Nostalgia is not a business model

March 7th, 2008

I read another baby-boomer hand-wring piece about the way newspapers used to be on the San Francisco Chronicle’s website tonight. It got me up enough to register for the site, click the activation link in the email and write a comment.

This is what the lady wrote:

Sure, the Internet is a wonderful place to be. But the digital newspaper shares space with those who post because they have a position to promote, a score to settle, a diet to sell or that voice in the microwave told them to.

Newspapers are better than that. They are apart from that. No, they don’t always get it right. But they are the only daily medium of depth that has the resources and the responsibility to try.

This is what I wrote:

Gosh, so much hand-wringing. I love newspapers too, and you know what I worry about? I worry about the collective lack of imagination of those (such as Drexel [the author]) who can’t envision a future any better than the present that exists. I feel like I just read 15 inches of my grandpa, on his porch, talking about how things were when he was my age.

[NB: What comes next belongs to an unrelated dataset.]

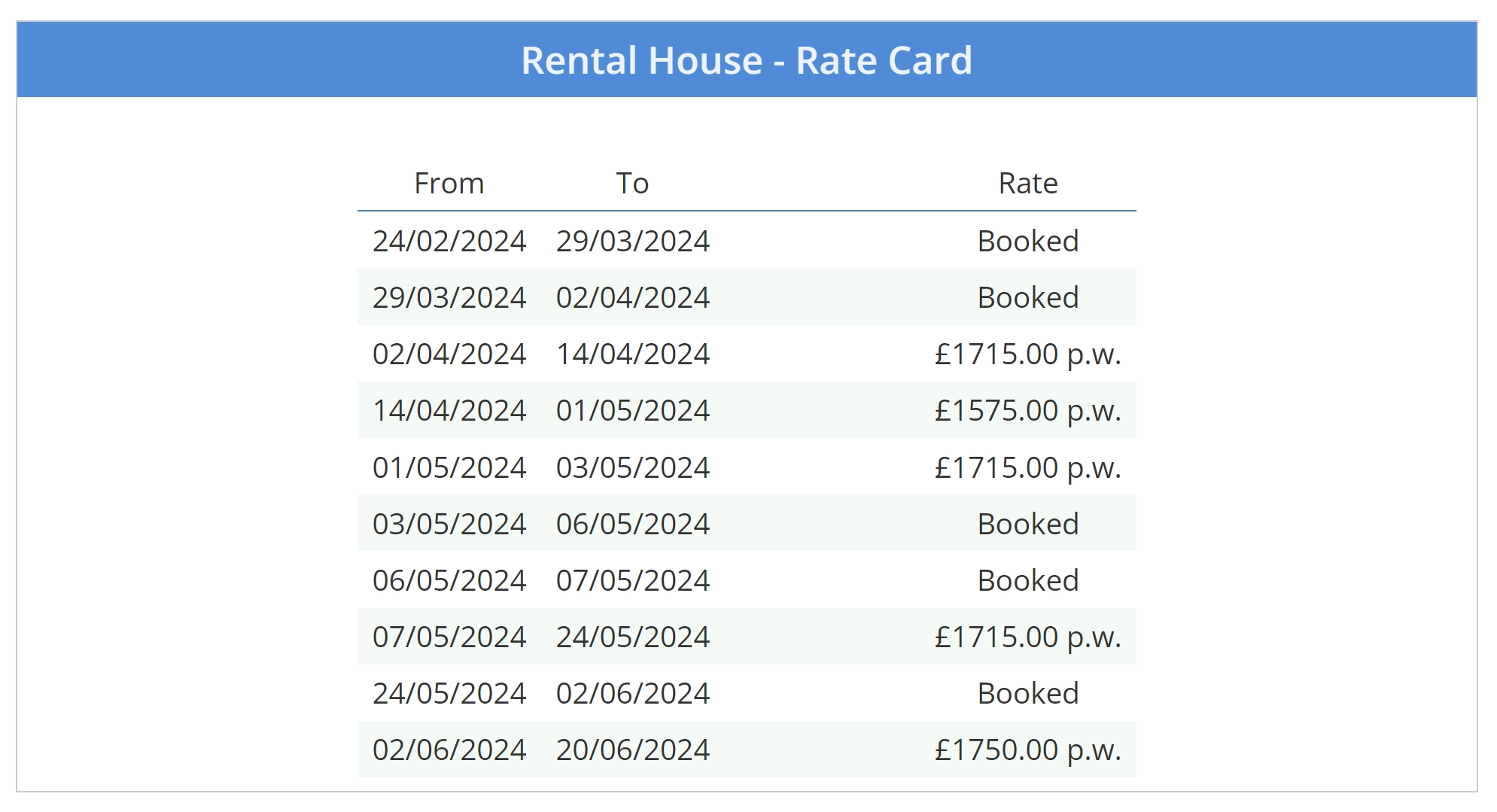Viewport: 1497px width, 812px height.
Task: Select the From column header
Action: click(x=449, y=183)

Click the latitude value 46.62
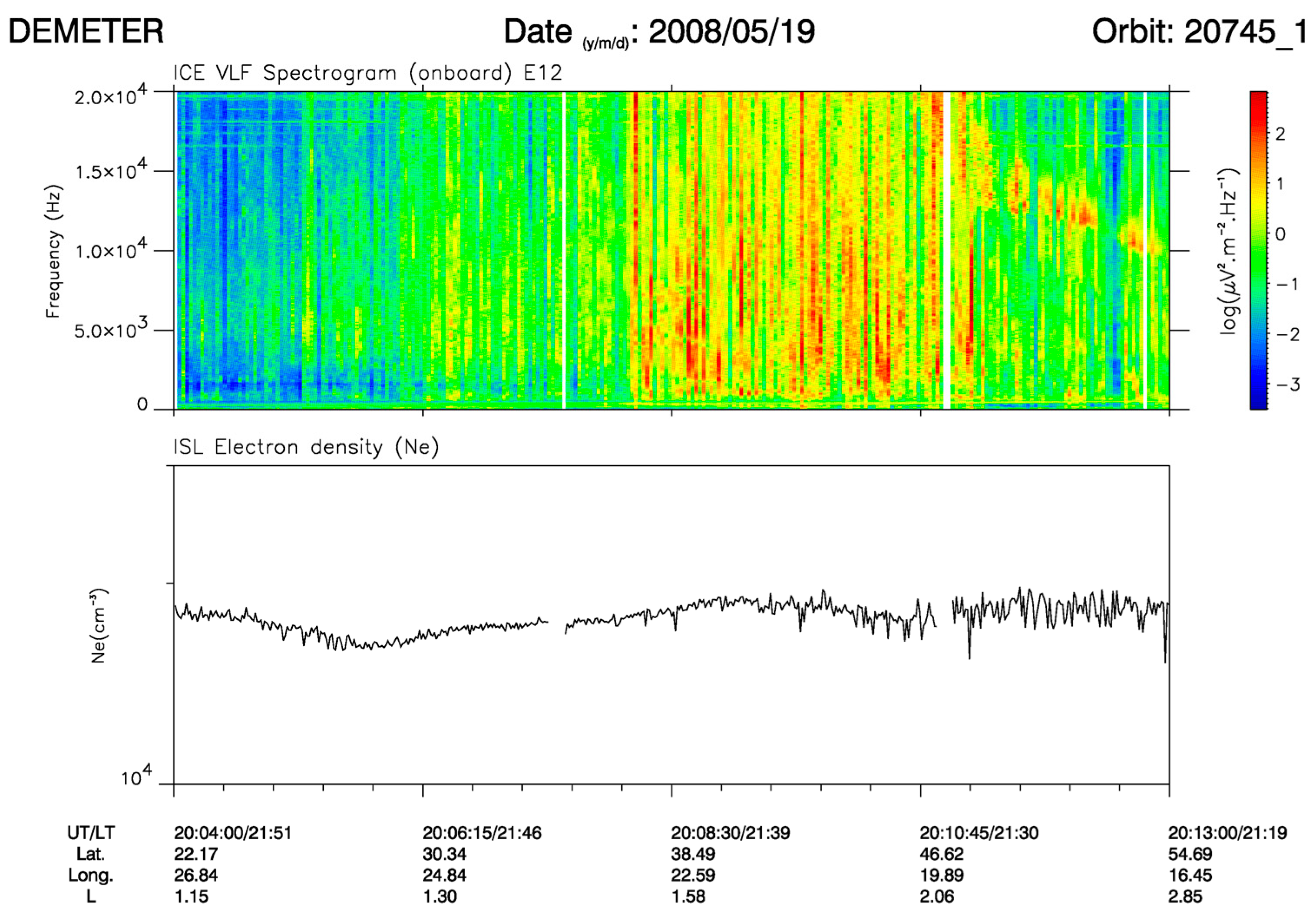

This attention to nostalgia is part of same mindset problems newspapers face. Sure, newspapers are in trouble. But nostalgia is not a business model, and it’s going to take local papers some attention to detail and investment online if they’re going to figure out meaningful ways to publish information, build community and make a living out there.

I don’t have any grand predictions, but I can imagine a future of local online publishing that’s more engaging, thoughtful, informative, context-laden, diverse, and meaningful to the members of its communities than the paper-based one we used to have.